_Task details:_
Repeat the whole listing word for word, skipping pictures.

_Dataset:_
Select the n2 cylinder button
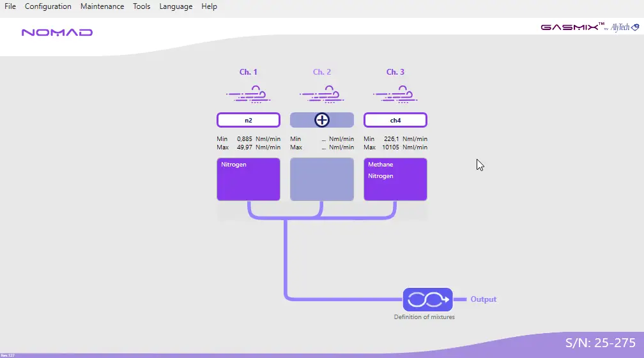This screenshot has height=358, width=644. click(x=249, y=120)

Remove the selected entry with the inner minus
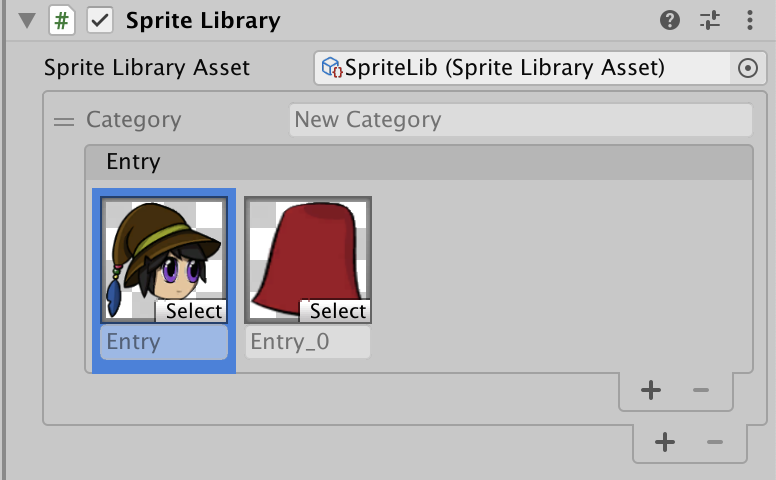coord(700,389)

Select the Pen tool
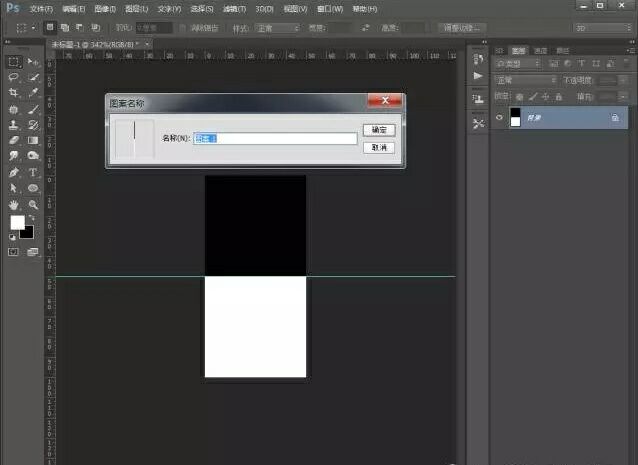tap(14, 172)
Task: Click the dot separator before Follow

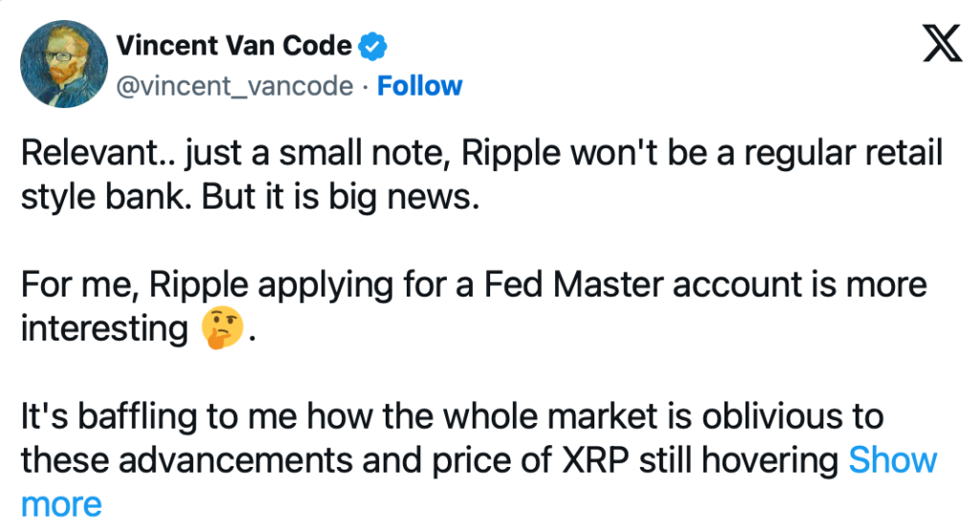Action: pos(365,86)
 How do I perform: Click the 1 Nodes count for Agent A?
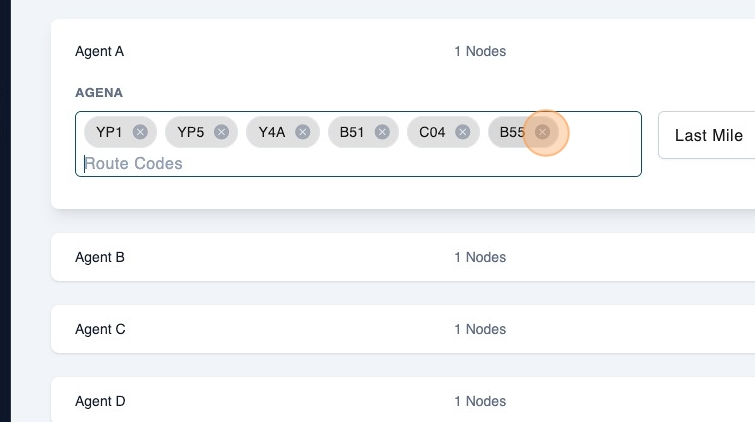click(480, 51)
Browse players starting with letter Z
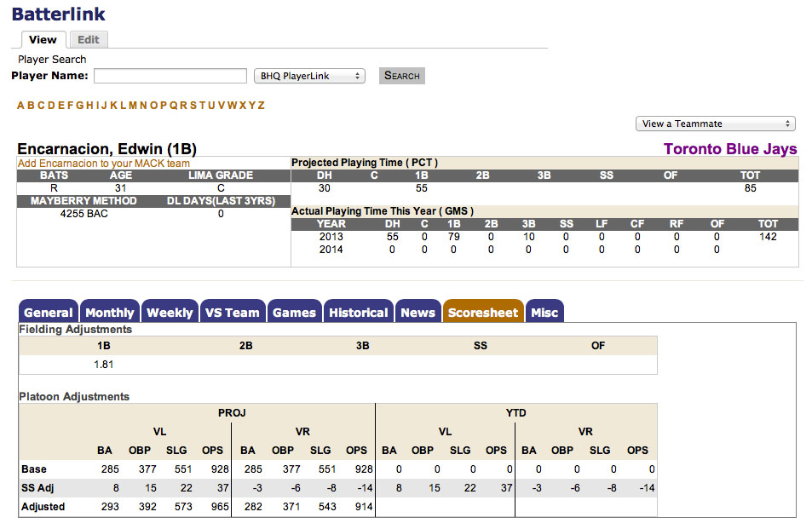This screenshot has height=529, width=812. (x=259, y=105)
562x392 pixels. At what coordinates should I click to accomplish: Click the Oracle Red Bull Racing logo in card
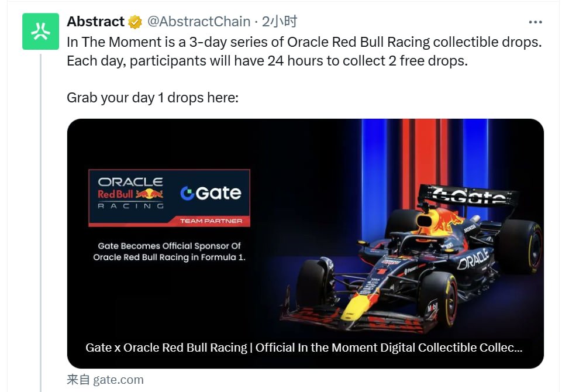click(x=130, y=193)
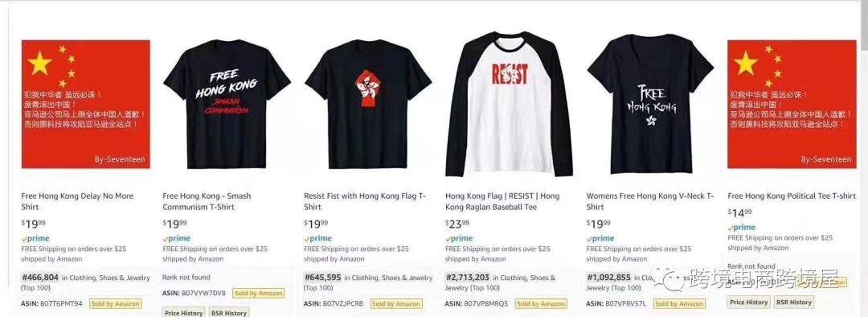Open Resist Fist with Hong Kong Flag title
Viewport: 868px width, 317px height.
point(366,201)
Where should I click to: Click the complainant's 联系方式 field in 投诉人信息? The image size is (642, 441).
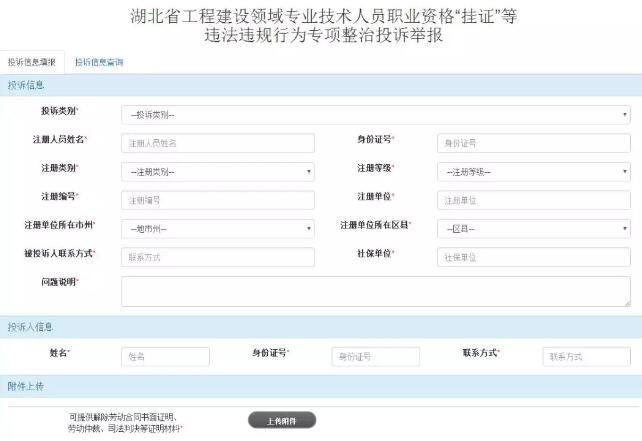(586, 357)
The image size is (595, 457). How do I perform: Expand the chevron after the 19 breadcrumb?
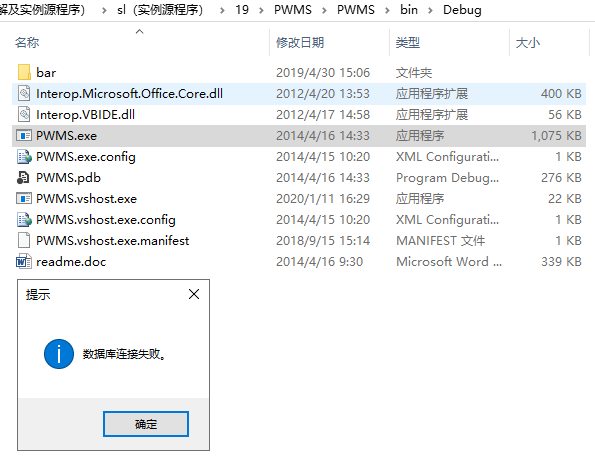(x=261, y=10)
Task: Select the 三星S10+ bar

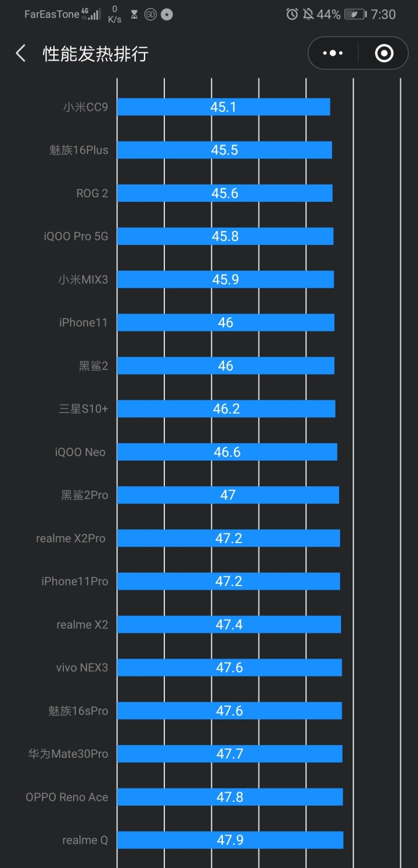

_Task answer:_
Select the n2 cylinder button
This screenshot has height=358, width=644. click(x=249, y=120)

Remove the selected entry with the inner minus
coord(700,389)

Select the Pen tool
tap(14, 172)
Task: Click the dot separator before Follow

Action: pos(365,86)
 How do I perform: Click the 1 Nodes count for Agent A?
click(480, 51)
Browse players starting with letter Z
This screenshot has height=529, width=812. (x=259, y=105)
562x392 pixels. At what coordinates should I click to accomplish: Click the Oracle Red Bull Racing logo in card
click(x=130, y=193)
Open Resist Fist with Hong Kong Flag title
Viewport: 868px width, 317px height.
point(366,201)
Where should I click to: Click the complainant's 联系方式 field in 投诉人信息? The image size is (642, 441).
(586, 357)
The image size is (595, 457). How do I perform: Expand the chevron after the 19 breadcrumb?
(x=261, y=10)
Task: Select the 三星S10+ bar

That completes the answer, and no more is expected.